-- Reading text --
- - -
It is possible to combine restrictions on additives and nicotine delivery. The effect would be to reverse the development process of the modern cigarette, which could be effective. Removing the addictive elements of a harmful product is neither novel nor revolutionary. Compulsory reformulation of compound analgesics and the eventual ban on over-the-counter sales in the late 1970s effectively reduced consumption and were followed by dramatic reductions in analgesic nephropathy and other harms of compound analgesic abuse.25 It stands as one of the great achievements of public health by regulation. Importantly, the products were never banned outright but use just faded away. Control of petrol sniffing and other volatile substance use in Australian Indigenous communities is another example. Although a number of interventions and educational actions had been undertaken, it was fuel substitution finally culminating in the implementation of OPAL fuel that saw reductions in sniffing of the magnitude of smoking reductions that are required to reverse health harms.26 Although other actions will be required, only the elimination of a tolerable, addictive cigarette will truly address the harms of smoking in the most vulnerable groups and is the cheapest, effective action as the full costs are transferred to the tobacco manufacturer.

“Anytime we conducted a consumer acceptance test, using very low nicotine-containing cigarettes, we had a great many problems maintaining our smoking population. People did not want to smoke cigarettes with a minimum of nicotine over a long period of time ... from this I am forced to conclude that a nicotine-free cigarette would be most unacceptable.”21

A tobacco industry buy-out

In the current model, the tobacco industry has a corporate mission of selling unhealthy products so as to profit its shareholders. Its aims and purposes are intrinsically misaligned with the public good and will ever remain so. However, if the tobacco industry were nationalised, with the intent of winding down operations, the interests of those providing tobacco and public health would be aligned.
- - -
[Source records]
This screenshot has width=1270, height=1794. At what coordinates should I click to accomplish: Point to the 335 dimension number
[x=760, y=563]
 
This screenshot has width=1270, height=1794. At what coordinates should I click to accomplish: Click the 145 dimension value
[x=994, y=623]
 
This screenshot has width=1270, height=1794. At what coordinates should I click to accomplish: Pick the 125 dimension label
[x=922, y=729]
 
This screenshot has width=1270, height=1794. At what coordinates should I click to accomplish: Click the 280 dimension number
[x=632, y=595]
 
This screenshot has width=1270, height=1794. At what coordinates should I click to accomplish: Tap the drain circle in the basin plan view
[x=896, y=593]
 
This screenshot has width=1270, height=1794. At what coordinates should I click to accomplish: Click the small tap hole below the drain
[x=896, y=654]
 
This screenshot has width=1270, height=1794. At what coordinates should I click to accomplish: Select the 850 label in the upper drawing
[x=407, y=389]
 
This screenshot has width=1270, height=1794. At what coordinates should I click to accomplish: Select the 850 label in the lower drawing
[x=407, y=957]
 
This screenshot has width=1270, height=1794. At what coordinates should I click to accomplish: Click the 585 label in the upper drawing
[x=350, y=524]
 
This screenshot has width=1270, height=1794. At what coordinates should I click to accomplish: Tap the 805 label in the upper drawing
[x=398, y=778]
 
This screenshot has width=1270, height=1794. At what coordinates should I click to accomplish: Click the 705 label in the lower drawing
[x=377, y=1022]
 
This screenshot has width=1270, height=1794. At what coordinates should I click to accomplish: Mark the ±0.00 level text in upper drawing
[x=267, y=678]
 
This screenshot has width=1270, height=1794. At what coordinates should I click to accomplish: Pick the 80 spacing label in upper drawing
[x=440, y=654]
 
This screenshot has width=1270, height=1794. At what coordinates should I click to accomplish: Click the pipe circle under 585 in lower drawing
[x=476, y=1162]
- - -
-- Complete the following --
1 – Echo the stretch of the tobacco control text from "In the current" through "would be aligned.", word for word.
2 – Proceed with the passage on tobacco regulation, picking up after its final sentence.

-- Task answers --
1 –
In the current model, the tobacco industry has a corporate mission of selling unhealthy products so as to profit its shareholders. Its aims and purposes are intrinsically misaligned with the public good and will ever remain so. However, if the tobacco industry were nationalised, with the intent of winding down operations, the interests of those providing tobacco and public health would be aligned.

2 –
For the amount of health harms caused, the tobacco industry is not highly profitable. The total profit of the three major tobacco companies in Australia in 2007 was $600 million on assets of $3.6 billion.27 The profit per tobacco related death was approximately $20 000. Profits must decline in time as smoking rates fall as intended. Based on asset base and a reasonable profit to projected earnings multiple, a buy-out in Australia might cost in the range of $5 billion. Estimates of the cost of nationalisation in Canada range from $0–15 billion.28 Purchase could be sweetened by protection from civil litigation. Even if it costs of the order of several billions, it would rapidly return that in terms of quantifiable reductions in healthcare costs.

Conclusion

Australia should follow New Zealand and aim for virtual elimination of tobacco use by 2025. This will begin with societal acceptance of its desirability underpinned by the substantial health and economic benefits that will follow. There may, in coming years, be considerable discussion and disagreement about strategy but there should be none about the need. Discussion is healthy. Importantly, endgame planning does not replace current actions nor is it disrespectful of recent or present initiatives. Multiple actions are required. Social marketing and price increases should continue but the action likely to have greatest impact is the regulation of additives, smoke pH and nicotine as this eliminates the inherent addictive nature of smoking. Only when cigarettes are presented in an expensive and nonaddictive form can it be truly said that smokers choose to commence smoking, to continue smoking or to return to smoking after successful cessation.

Conflict of interest: none declared.